▶ **EXERCISE AIM**: For this exercise, output the line holding "Automattic (816, 2335)" and all subsequent lines of the entries below, unchanged, up to and including the last.

▶ **RECORD EXTRACTS**:
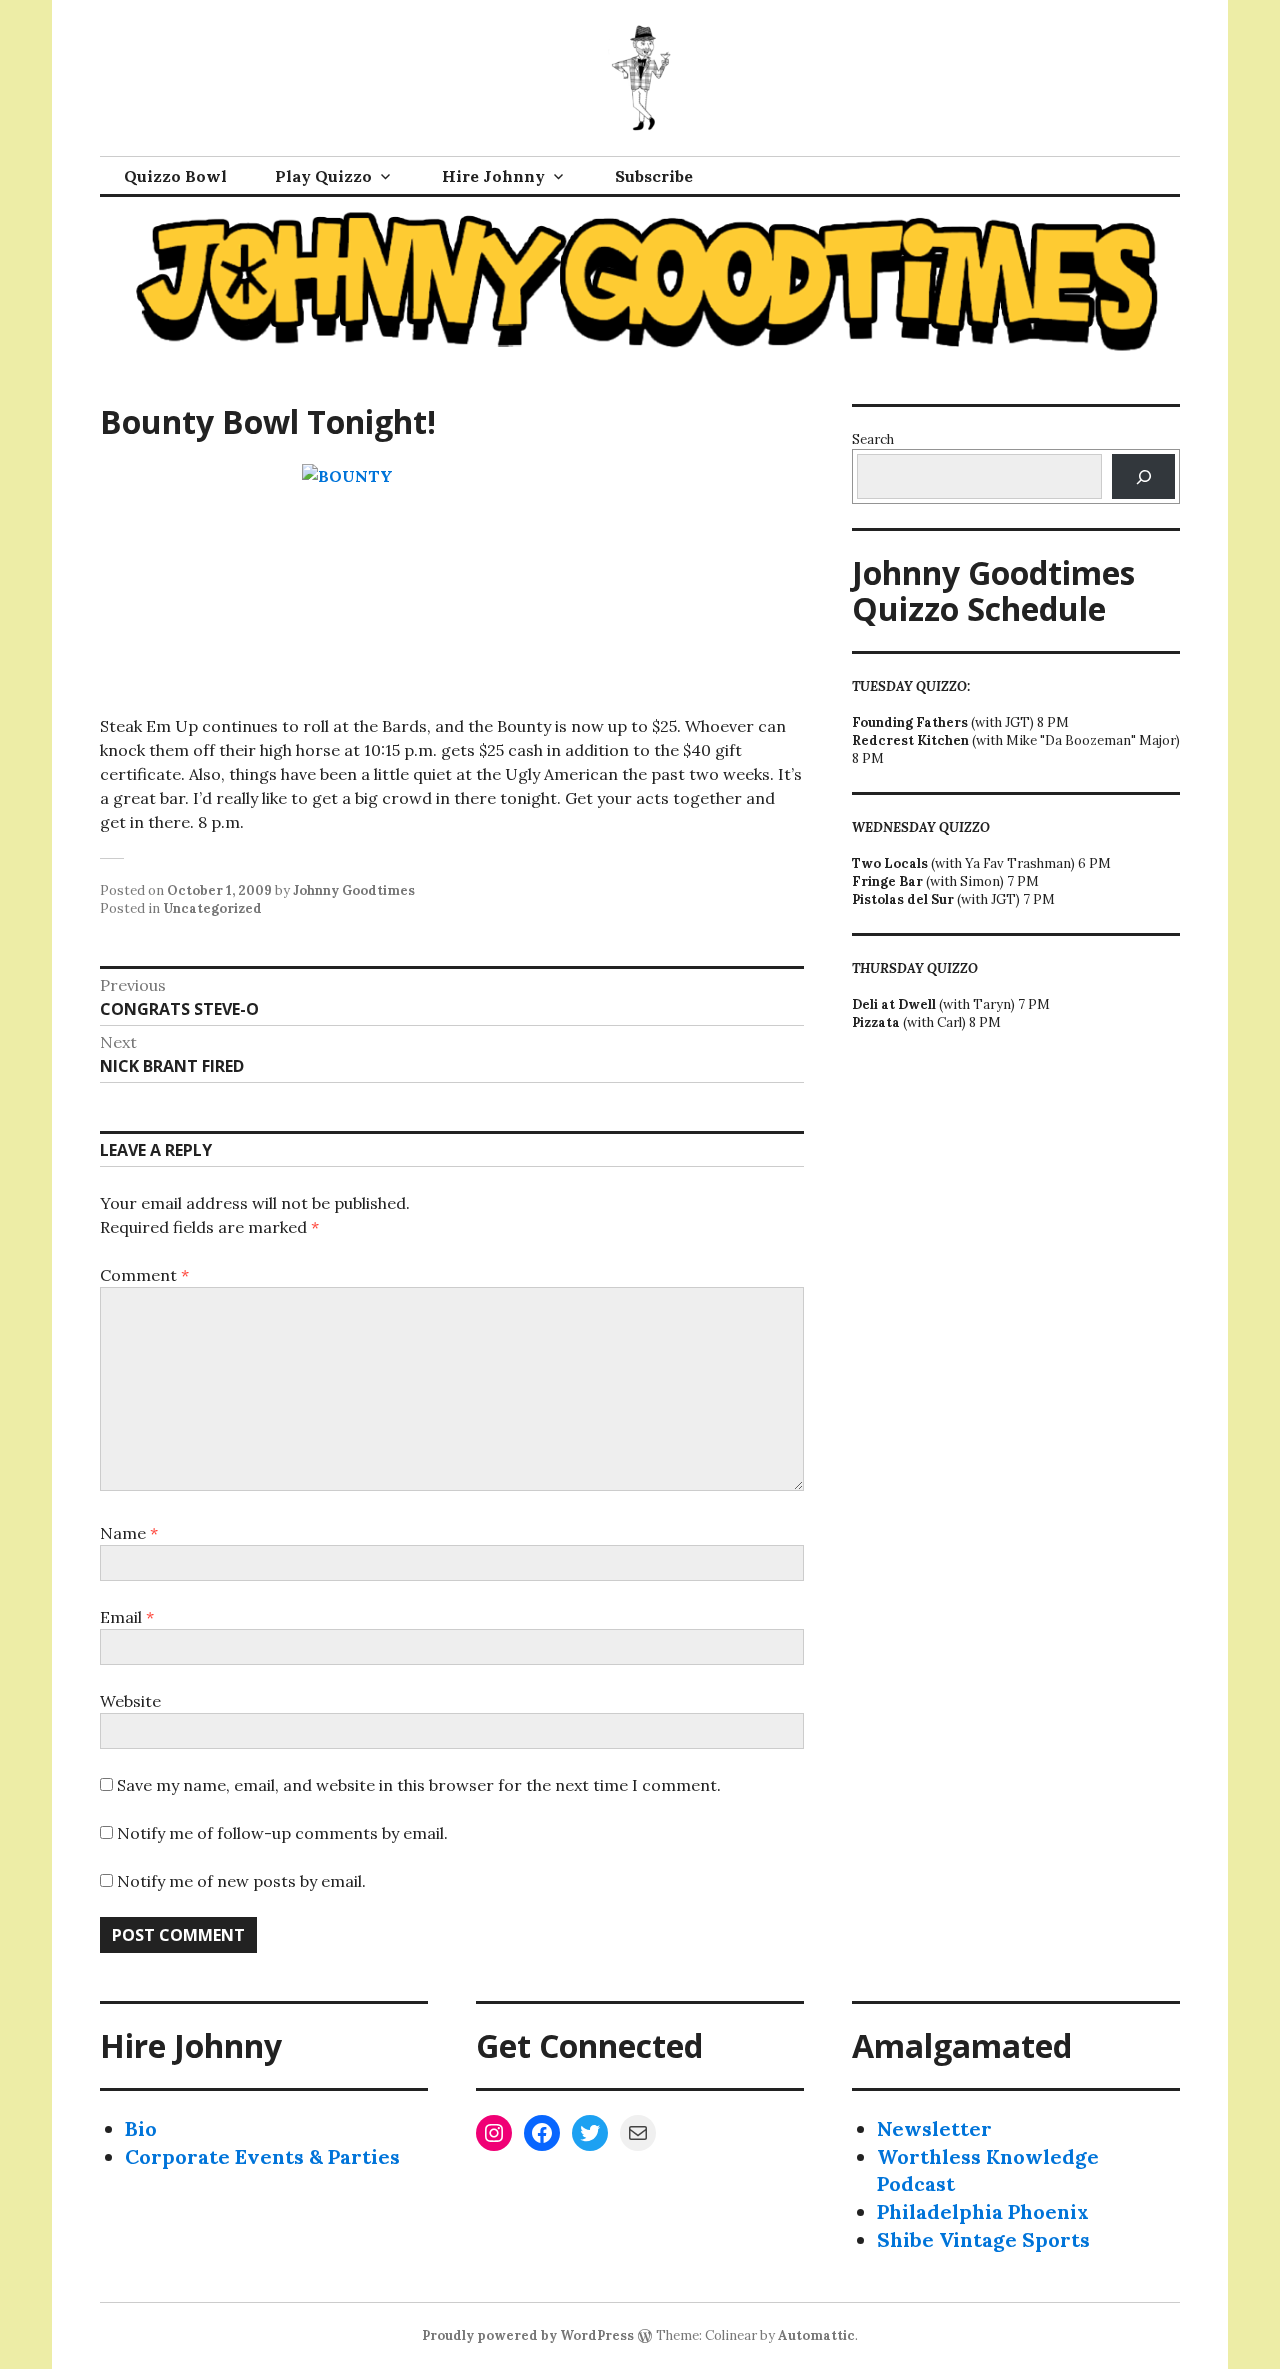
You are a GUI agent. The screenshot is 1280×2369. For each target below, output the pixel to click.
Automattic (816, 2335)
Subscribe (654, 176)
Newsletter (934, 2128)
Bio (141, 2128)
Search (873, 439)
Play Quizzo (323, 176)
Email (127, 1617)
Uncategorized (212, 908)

▶ **RESULT**:
Automattic (816, 2335)
Subscribe (654, 176)
Newsletter (934, 2128)
Bio (141, 2128)
Search (873, 439)
Play Quizzo (323, 176)
Email (127, 1617)
Uncategorized (212, 908)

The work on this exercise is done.